“I! Listen, Raoul. Day by day, hour by hour,—take note of my words,—I will predict what he will do. The cardinal being dead, he will fret; very well, that is the least silly thing he will do, particularly if he does not shed a tear.”
“And then?”
“Why then he will get M. Fouquet to allow him a pension, and will go and compose verses at Fontainebleau, upon some Mancini or other, whose eyes the queen will scratch out. She is a Spaniard, you see,—this queen of ours, and she has, for mother-in-law, Madame Anne of Austria. I know something of the Spaniards of the house of Austria.”
“And next?”
“Well, after having torn off the silver lace from the uniforms of his Swiss, because lace is too expensive, he will dismount the musketeers, because the oats and hay of a horse cost five sols a day.”
“Oh! do not say that.”
“Of what consequence is it to me? I am no longer a musketeer, am I? Let them be on horseback, let them be on foot, let them carry a larding-pin, a spit, a sword, or nothing—what is it to me?”

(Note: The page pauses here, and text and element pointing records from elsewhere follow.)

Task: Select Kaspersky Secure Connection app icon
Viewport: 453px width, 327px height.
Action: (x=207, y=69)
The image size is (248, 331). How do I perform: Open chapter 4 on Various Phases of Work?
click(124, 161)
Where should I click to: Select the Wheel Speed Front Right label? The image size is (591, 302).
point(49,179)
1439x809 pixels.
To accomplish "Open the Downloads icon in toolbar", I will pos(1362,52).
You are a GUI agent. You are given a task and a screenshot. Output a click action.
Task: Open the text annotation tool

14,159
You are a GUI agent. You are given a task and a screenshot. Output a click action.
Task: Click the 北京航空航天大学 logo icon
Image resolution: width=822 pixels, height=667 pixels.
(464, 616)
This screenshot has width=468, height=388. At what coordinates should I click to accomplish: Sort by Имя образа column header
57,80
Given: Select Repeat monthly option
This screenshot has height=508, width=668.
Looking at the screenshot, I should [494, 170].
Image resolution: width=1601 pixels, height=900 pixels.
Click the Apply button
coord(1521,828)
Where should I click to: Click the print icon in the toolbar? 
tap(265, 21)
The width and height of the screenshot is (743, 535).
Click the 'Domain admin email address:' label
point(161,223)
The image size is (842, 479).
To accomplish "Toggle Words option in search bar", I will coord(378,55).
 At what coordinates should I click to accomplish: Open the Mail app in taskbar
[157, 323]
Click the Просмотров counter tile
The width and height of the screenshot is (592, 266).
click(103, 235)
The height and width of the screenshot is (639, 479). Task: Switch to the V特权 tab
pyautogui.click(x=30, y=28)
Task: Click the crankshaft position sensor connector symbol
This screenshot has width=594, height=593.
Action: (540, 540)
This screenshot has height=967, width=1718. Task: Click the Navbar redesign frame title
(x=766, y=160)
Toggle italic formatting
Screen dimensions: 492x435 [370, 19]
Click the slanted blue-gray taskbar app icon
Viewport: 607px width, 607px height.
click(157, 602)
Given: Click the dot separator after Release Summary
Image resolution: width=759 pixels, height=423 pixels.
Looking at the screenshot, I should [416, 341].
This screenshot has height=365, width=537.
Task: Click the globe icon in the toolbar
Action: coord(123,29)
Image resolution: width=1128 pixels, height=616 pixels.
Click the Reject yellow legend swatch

“My dear Monsieur d’Artagnan, I beseech you speak no more ill of the king. I am almost in his service, and my father would be very angry with me for having heard, even from your mouth, words injurious to his majesty.”
“Your father, eh? He is a knight in every bad cause. Pardieu! yes, your father is a brave man, a Caesar, it is true—but a man without perception.”
“Now, my dear chevalier,” exclaimed Raoul, laughing, “are you going to speak ill of my father, of him you call the great Athos. Truly you are in a bad vein to-day; riches render you as sour as poverty renders other people.”